* _Task directions_: Rewrite only the records from the line containing "At what coordinates should I click to accomplish: Click the Stop" up to and including the line containing "Action: pos(216,717)". Change "refresh icon" to "reload icon" and leave everything else the same.

-- Start of Records shown --

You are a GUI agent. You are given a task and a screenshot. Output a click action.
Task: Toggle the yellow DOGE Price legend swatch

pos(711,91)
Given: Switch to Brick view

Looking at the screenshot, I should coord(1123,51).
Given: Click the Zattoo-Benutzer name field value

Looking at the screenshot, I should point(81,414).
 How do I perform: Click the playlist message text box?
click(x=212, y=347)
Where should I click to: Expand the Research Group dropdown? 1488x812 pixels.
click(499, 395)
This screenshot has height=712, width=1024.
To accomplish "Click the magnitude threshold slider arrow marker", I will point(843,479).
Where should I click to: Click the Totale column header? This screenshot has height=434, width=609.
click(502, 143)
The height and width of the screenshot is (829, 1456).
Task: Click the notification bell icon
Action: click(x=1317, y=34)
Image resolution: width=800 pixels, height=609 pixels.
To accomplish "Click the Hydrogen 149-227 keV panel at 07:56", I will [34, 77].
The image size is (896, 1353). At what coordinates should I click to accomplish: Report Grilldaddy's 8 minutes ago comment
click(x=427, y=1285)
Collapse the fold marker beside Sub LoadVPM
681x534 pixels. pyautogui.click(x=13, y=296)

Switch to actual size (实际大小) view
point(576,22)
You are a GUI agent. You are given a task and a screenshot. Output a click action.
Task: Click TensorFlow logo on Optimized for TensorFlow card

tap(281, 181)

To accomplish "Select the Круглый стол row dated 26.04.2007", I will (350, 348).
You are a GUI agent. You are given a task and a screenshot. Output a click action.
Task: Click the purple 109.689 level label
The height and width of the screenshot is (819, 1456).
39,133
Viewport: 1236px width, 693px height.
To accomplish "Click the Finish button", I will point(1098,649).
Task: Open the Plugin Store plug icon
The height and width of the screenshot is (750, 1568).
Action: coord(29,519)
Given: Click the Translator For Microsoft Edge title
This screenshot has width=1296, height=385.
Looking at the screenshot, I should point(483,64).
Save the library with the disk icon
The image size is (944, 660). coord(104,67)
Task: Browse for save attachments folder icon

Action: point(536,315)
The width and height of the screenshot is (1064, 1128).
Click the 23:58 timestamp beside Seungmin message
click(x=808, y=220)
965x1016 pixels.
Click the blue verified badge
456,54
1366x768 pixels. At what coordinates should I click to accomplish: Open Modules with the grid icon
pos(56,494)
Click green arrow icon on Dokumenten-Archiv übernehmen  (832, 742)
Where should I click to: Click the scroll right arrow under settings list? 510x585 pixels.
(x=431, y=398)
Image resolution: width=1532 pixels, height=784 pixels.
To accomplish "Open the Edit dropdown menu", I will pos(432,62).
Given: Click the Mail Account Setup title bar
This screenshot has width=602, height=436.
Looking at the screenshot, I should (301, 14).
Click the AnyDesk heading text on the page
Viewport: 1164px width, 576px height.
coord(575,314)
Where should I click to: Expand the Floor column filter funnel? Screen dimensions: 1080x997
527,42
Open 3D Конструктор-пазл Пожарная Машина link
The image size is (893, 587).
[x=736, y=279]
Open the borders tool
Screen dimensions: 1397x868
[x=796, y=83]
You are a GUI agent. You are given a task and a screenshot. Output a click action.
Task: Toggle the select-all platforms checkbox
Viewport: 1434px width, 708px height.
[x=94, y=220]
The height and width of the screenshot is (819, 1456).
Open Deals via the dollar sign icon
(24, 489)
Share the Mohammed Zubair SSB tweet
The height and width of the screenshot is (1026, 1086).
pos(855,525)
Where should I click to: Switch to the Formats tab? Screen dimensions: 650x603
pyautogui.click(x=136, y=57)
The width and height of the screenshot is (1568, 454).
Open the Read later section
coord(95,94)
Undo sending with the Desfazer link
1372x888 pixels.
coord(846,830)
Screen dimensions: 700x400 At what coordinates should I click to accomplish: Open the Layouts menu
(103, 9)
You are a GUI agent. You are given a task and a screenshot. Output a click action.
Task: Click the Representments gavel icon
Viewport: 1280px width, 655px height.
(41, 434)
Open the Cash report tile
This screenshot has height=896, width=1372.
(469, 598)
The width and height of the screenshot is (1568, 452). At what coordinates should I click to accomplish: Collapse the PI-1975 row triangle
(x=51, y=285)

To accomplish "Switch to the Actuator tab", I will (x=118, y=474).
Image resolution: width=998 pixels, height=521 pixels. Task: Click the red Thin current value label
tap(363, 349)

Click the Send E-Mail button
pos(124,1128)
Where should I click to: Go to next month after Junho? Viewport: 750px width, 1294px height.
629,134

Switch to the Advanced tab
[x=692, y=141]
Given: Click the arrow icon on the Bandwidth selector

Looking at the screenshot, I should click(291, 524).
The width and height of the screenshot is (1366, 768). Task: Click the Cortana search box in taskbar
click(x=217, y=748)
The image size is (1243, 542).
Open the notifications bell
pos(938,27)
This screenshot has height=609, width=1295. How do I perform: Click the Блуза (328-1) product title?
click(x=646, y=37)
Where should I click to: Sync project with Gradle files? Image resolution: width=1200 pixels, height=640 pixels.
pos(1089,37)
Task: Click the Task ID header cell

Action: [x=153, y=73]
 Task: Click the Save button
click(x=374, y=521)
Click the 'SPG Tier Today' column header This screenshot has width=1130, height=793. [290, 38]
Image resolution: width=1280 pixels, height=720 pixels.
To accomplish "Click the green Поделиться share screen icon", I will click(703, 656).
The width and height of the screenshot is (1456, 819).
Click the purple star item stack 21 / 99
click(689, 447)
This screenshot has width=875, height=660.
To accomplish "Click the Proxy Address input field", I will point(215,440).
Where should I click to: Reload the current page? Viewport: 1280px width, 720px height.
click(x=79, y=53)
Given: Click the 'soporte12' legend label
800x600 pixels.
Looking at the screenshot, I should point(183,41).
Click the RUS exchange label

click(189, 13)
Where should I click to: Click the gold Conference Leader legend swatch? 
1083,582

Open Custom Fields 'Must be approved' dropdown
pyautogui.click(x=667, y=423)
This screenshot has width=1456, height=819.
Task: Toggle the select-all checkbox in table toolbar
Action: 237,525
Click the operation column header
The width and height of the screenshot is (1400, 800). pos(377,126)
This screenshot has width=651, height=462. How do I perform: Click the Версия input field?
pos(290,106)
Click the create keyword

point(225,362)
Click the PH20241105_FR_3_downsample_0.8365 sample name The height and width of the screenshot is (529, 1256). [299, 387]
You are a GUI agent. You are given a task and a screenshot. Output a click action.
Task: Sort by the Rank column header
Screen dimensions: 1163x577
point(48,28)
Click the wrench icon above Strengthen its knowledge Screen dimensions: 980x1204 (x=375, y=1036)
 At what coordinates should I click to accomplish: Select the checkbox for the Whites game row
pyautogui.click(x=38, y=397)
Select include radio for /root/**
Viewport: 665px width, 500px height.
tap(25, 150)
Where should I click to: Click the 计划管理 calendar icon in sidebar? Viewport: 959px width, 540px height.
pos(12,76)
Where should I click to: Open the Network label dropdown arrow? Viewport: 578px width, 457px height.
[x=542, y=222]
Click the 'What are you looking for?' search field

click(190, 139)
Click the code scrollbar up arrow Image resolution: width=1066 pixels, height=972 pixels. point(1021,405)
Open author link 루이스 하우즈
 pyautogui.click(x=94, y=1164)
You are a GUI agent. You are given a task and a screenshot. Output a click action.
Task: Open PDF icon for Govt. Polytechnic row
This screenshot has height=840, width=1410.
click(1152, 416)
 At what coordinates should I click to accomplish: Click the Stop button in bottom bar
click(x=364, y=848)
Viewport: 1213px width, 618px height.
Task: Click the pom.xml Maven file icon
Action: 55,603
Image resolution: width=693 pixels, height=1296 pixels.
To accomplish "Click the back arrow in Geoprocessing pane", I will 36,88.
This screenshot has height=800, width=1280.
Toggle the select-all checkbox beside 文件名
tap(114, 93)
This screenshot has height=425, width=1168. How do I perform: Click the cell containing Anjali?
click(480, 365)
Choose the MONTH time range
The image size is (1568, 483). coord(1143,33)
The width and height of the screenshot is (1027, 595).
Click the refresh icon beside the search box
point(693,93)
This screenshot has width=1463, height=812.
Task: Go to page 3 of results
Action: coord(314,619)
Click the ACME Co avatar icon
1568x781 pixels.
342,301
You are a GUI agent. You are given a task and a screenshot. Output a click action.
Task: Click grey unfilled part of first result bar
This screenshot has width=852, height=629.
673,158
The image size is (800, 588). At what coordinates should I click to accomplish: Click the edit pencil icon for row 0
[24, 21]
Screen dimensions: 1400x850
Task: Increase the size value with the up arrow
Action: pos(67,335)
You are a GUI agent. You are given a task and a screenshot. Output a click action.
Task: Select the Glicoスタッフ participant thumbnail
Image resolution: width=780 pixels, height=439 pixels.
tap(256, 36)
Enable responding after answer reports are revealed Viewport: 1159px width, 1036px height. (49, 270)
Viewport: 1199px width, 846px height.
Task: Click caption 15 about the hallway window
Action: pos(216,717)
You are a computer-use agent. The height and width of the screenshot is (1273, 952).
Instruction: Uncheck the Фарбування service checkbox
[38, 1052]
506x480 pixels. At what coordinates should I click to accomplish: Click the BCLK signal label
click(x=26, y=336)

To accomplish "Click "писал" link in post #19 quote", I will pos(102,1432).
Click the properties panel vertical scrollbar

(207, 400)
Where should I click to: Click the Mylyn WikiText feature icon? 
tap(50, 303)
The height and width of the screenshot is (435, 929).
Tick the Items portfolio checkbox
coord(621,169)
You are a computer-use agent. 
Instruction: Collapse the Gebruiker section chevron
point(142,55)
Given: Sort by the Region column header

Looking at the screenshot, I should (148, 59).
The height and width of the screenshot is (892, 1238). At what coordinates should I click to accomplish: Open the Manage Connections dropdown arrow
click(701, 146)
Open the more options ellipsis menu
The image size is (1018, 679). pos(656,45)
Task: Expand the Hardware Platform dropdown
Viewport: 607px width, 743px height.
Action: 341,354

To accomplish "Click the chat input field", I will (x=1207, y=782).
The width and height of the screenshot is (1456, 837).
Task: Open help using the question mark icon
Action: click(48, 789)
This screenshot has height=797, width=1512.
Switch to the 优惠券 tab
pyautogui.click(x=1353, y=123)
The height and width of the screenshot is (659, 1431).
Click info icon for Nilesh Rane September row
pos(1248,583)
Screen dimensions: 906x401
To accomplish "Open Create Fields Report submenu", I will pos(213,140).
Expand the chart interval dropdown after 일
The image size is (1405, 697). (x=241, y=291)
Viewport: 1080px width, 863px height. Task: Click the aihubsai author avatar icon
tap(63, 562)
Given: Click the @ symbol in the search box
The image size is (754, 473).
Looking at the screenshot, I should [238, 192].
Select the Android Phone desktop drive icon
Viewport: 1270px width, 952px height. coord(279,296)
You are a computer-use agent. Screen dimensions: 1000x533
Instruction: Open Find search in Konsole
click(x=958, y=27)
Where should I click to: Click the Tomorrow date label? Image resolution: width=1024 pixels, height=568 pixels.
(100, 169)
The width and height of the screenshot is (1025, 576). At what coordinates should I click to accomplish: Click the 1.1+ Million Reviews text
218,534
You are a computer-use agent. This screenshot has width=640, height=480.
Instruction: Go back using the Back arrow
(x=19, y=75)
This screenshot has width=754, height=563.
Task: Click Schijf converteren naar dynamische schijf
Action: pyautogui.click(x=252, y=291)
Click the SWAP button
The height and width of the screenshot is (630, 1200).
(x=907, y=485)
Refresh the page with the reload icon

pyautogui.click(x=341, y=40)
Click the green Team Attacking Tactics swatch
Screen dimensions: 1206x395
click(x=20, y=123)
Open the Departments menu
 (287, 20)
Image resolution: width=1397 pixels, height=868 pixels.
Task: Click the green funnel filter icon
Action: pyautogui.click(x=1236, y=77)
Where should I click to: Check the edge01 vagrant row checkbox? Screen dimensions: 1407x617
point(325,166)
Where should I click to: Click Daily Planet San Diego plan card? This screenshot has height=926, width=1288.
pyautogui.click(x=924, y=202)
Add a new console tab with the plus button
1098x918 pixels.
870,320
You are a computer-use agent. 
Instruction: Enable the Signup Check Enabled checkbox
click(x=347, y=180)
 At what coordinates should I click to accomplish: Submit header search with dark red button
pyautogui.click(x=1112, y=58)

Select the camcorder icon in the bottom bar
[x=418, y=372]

-- End of Records shown --

* _Output for this exercise_:
 At what coordinates should I click to accomplish: Click the Stop button in bottom bar
click(x=364, y=848)
Viewport: 1213px width, 618px height.
Task: Click the pom.xml Maven file icon
Action: 55,603
Image resolution: width=693 pixels, height=1296 pixels.
To accomplish "Click the back arrow in Geoprocessing pane", I will 36,88.
This screenshot has height=800, width=1280.
Toggle the select-all checkbox beside 文件名
tap(114, 93)
This screenshot has height=425, width=1168. How do I perform: Click the cell containing Anjali?
click(480, 365)
Choose the MONTH time range
The image size is (1568, 483). coord(1143,33)
The width and height of the screenshot is (1027, 595).
Click the reload icon beside the search box
point(693,93)
This screenshot has width=1463, height=812.
Task: Go to page 3 of results
Action: coord(314,619)
Click the ACME Co avatar icon
1568x781 pixels.
342,301
You are a GUI agent. You are given a task and a screenshot. Output a click action.
Task: Click grey unfilled part of first result bar
This screenshot has width=852, height=629.
673,158
The image size is (800, 588). At what coordinates should I click to accomplish: Click the edit pencil icon for row 0
[24, 21]
Screen dimensions: 1400x850
Task: Increase the size value with the up arrow
Action: pos(67,335)
You are a GUI agent. You are given a task and a screenshot. Output a click action.
Task: Select the Glicoスタッフ participant thumbnail
Image resolution: width=780 pixels, height=439 pixels.
tap(256, 36)
Enable responding after answer reports are revealed Viewport: 1159px width, 1036px height. (49, 270)
Viewport: 1199px width, 846px height.
Task: Click caption 15 about the hallway window
Action: pos(216,717)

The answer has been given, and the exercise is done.